Ama özendikleri bu modele ulaştıklarında olayın hiç de dıştan göründüğü gibi olmadığını anlarlar. Bundan sonra da tüm yaşamlarını gerçek anlamda ruhlarını tatmin eden bir hayatı aramakla geçirirler. Ama bu arayışın sonu gelmez. Yaşları ilerleyip, hayat şartları ve çevreleri değiştikçe, özendikleri kimlikler de değişir. Moda olan her stilden, ortaya atılan her yeni akımdan etkilenir ve aradıkları huzuru bir ihtimal bu karakterlerde bulabileceklerini umarak bunları da bir bir denerler. Cahiliye insanlarının yaşadığı bu kimlik arayışı ölümlerine dek sürer. Ama bir türlü rahat ettikleri ve yaratılışlarına uygun olan karakteri ve yaşam tarzını bulamazlar. Çünkü denedikleri her sistem, yine ancak cahiliye inancının bir ürünüdür.

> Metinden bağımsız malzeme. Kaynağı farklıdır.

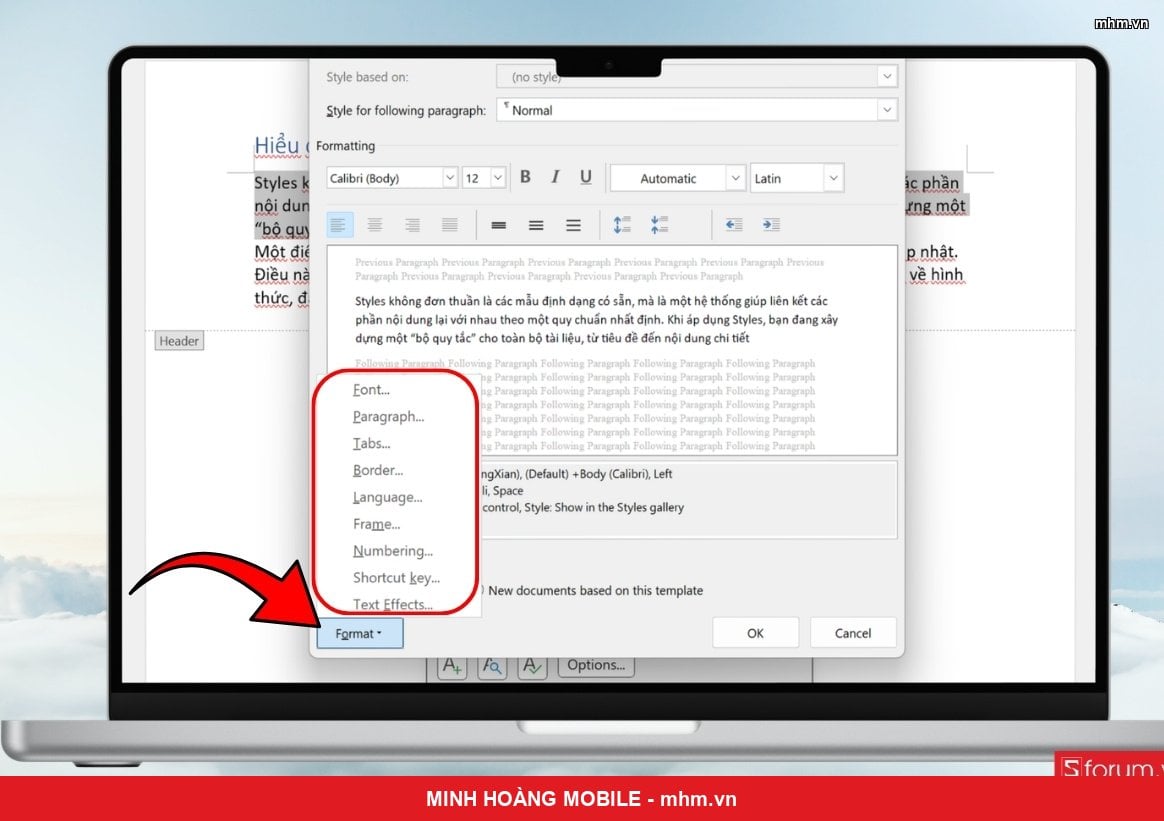This screenshot has height=821, width=1164.
Task: Open the Calibri (Body) font dropdown
Action: 450,178

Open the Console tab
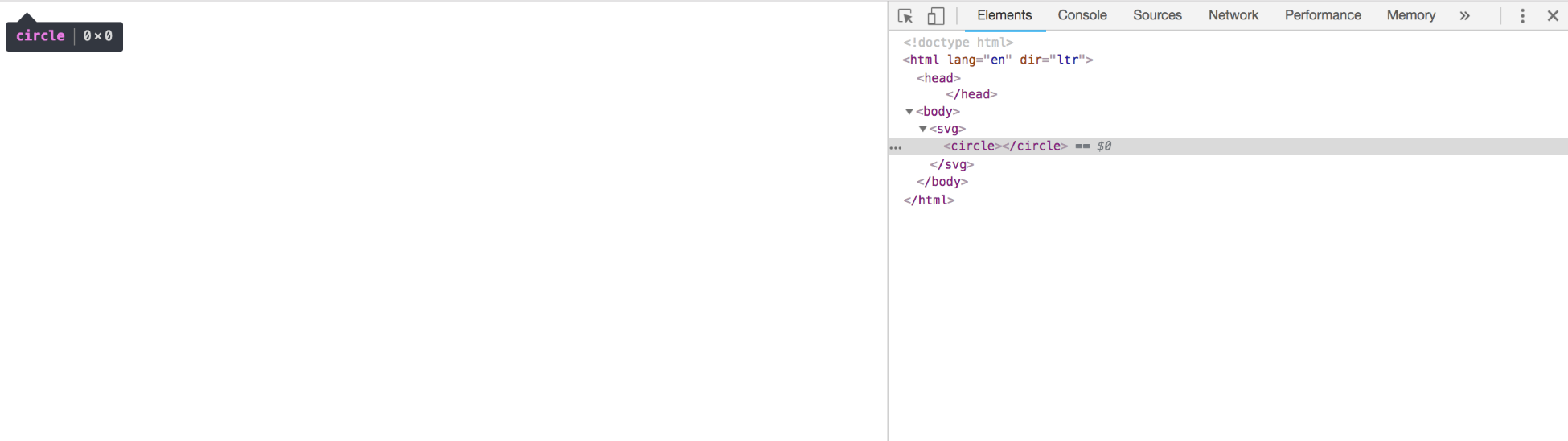click(x=1082, y=15)
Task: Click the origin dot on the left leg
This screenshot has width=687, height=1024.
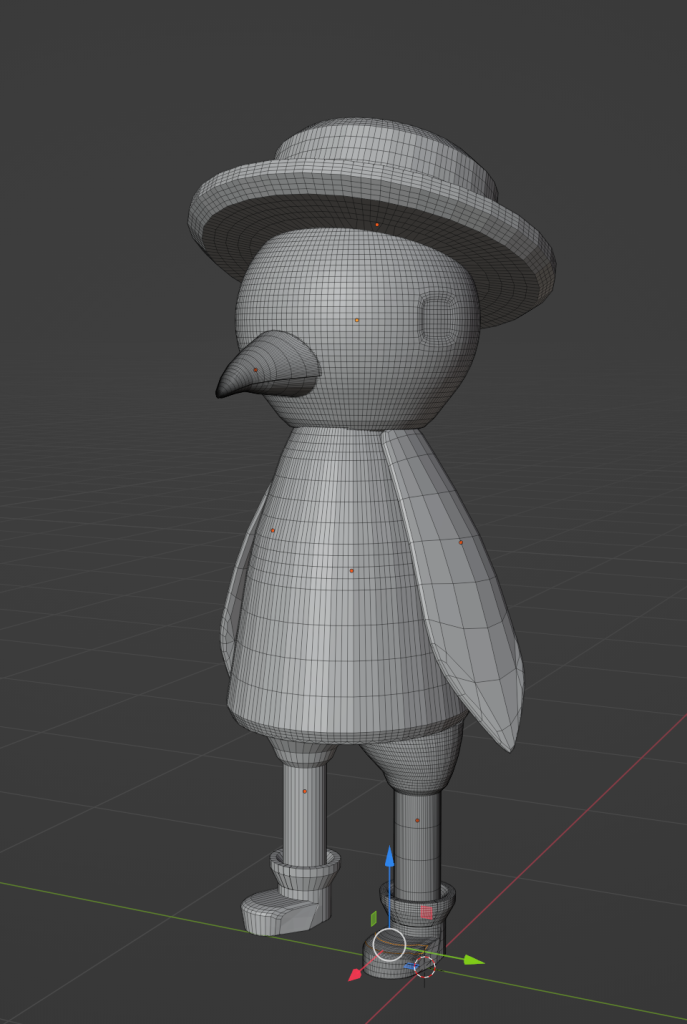Action: click(305, 791)
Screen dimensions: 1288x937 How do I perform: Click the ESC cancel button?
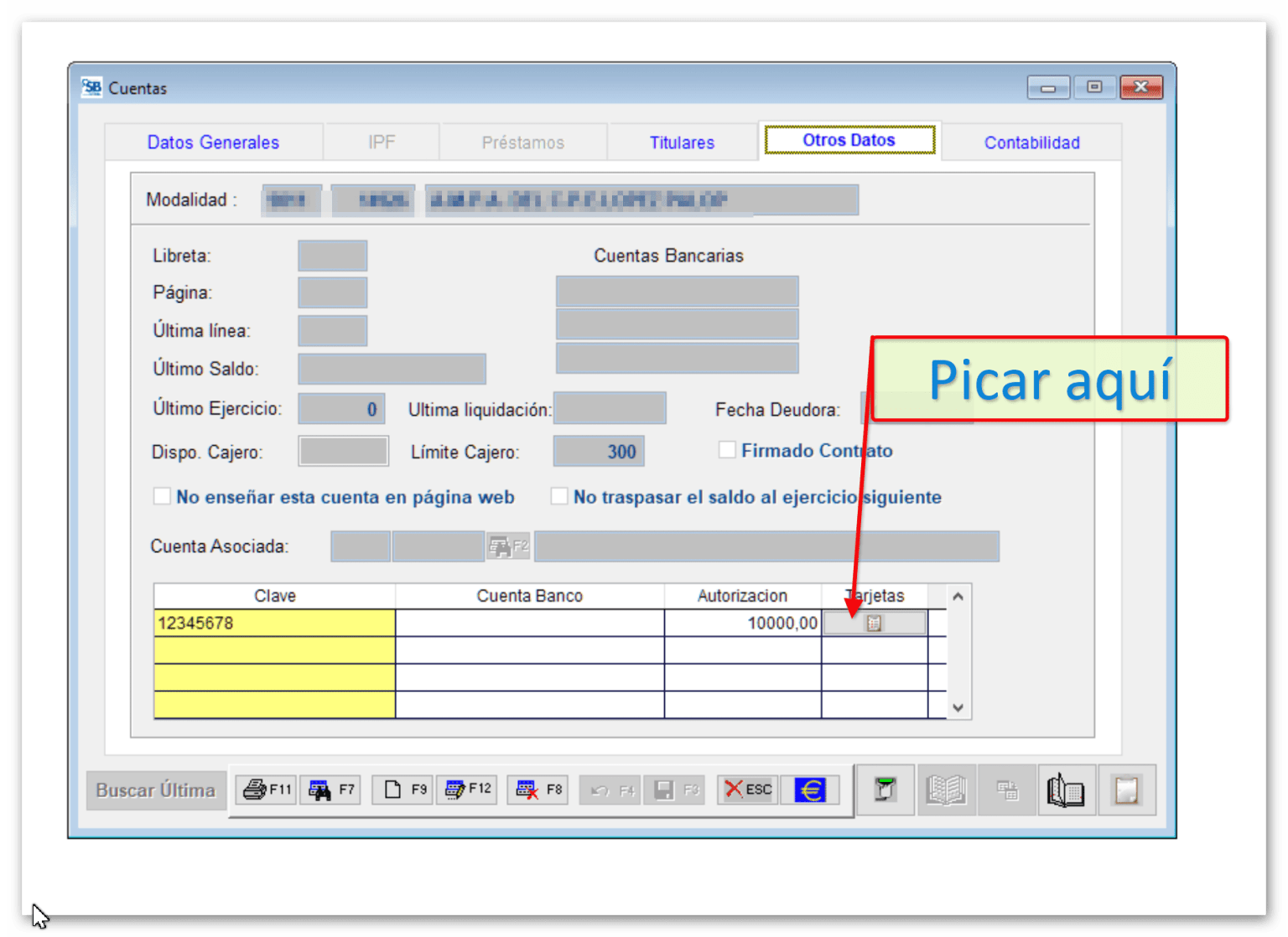coord(747,789)
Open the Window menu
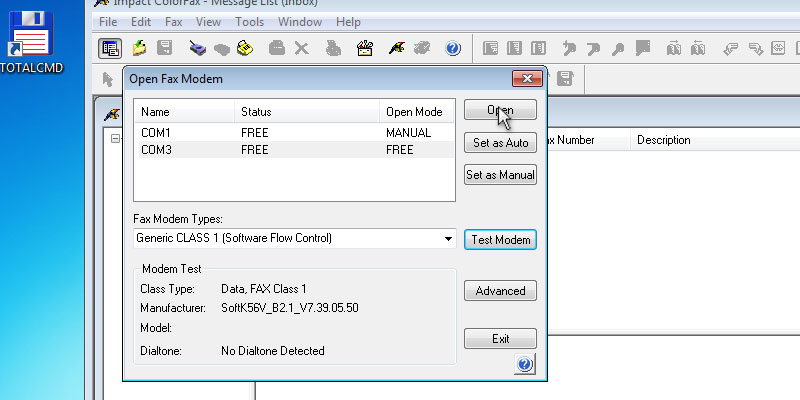The image size is (800, 400). coord(300,21)
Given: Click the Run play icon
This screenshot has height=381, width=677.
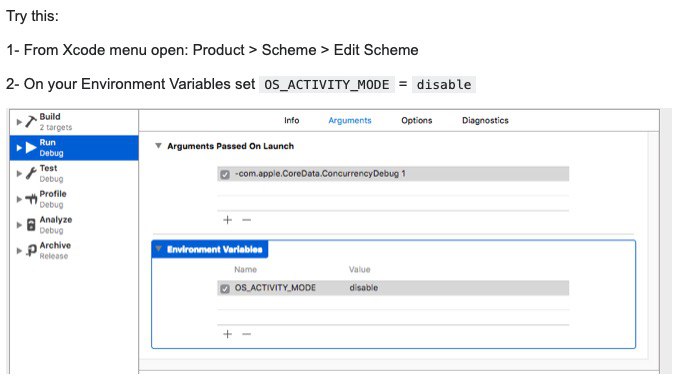Looking at the screenshot, I should coord(31,148).
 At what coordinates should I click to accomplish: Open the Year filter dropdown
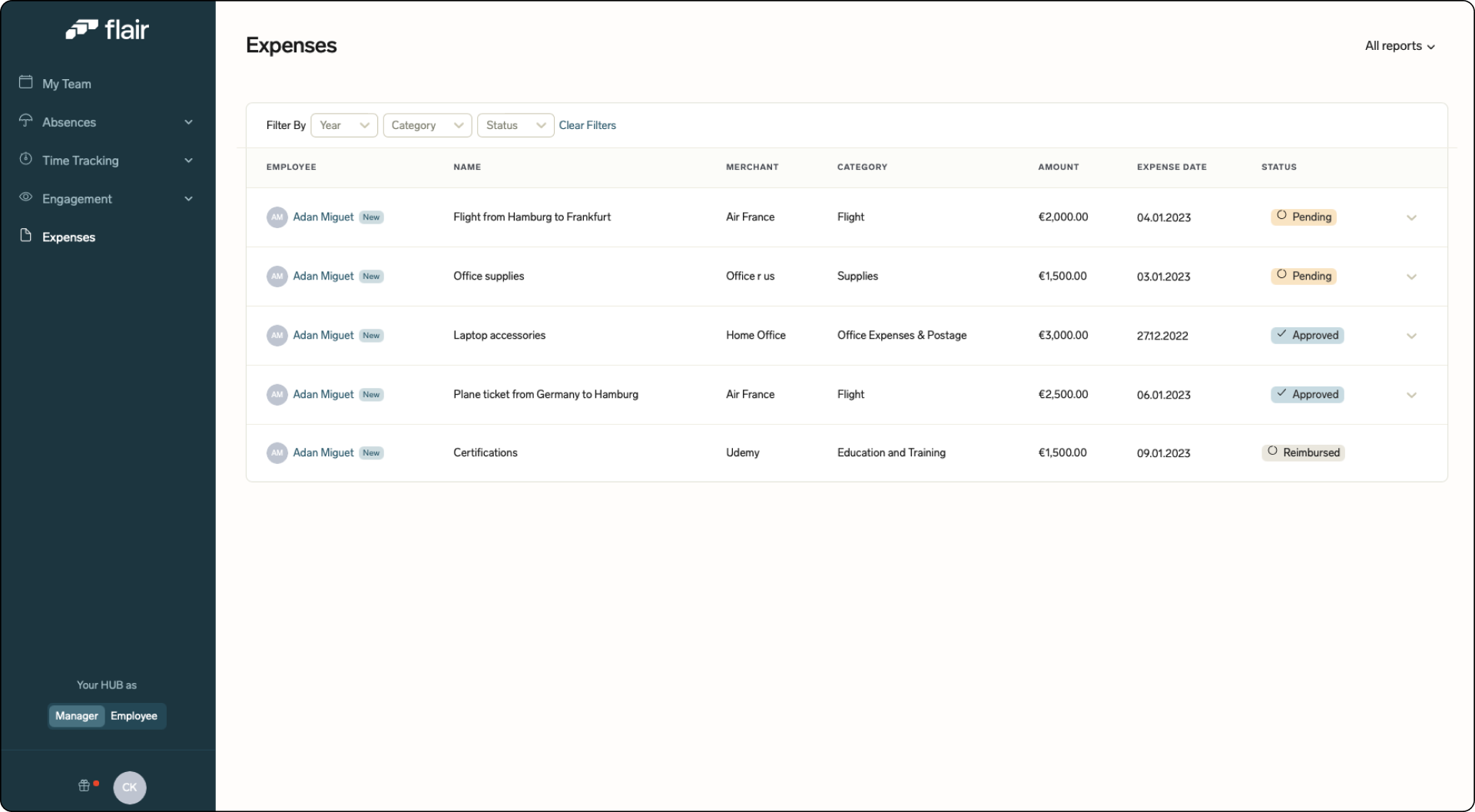pos(343,125)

Kimileri de belli bir yaştan sonra, belirli bir karakteri muhafaza ederler. Ama bu, onların aradıkları modeli bulup mutlu bir hayat yaşamalarından kaynaklanmaz. Aksine sorunun cahiliye sistemi içerisinde çözümsüz olduğunu anlayıp, durumlarını kabul etmelerinden kaynaklanır.
İşte ilerleyen sayfalarda cahiliye toplumlarında hakim olan bu karakterler genel anlamda sınıflandırılarak tanıtılmaya çalışılacak ve bu kimselerin nasıl zor bir hayat yaşadıkları ortaya konulacaktır. Bu önemli gerçek vurgulanırken, bir yandan da açmazda olan cahiliye karakterleri ile mümin karakteri arasındaki büyük fark görülecektir. Böylece cahiliye sistemini yaşayan insanların her ne yolu denerlerse denesinler büyük bir "kayıp" içerisinde oldukları ve bu kayıptan kurtulmalarının tek çözümünün mümin ahlakını yaşamak olduğu bir kez daha hatırlatılacaktır.
Ancak bundan önce önemli bir noktayı hatırlatmakta fayda vardır: Burada ortaya konulan insan karakterleri cahiliye toplumlarının genel ortalamasını temsil etmektedir. Elbette ki toplumda çeşitli sebeplerden dolayı bu genellemelere uygunluk göstermeyen istisna kişiler de vardır. Böyle kişiler belirli şartlar altında olup da, o şartların gerektirdiği karakter yapısının hiçbir özelliğini taşımayabilirler. Bu nedenle cahiliye insanlarının tümünün bu anlatılan karakterleri benimsediğini söyleyemeyiz. Burada asıl dikkat çekilmek istenen de bireyler değil, toplumun geneline hakim olan ve cahiliye sisteminin çarpıklığını ifade eden karakter yapılarıdır.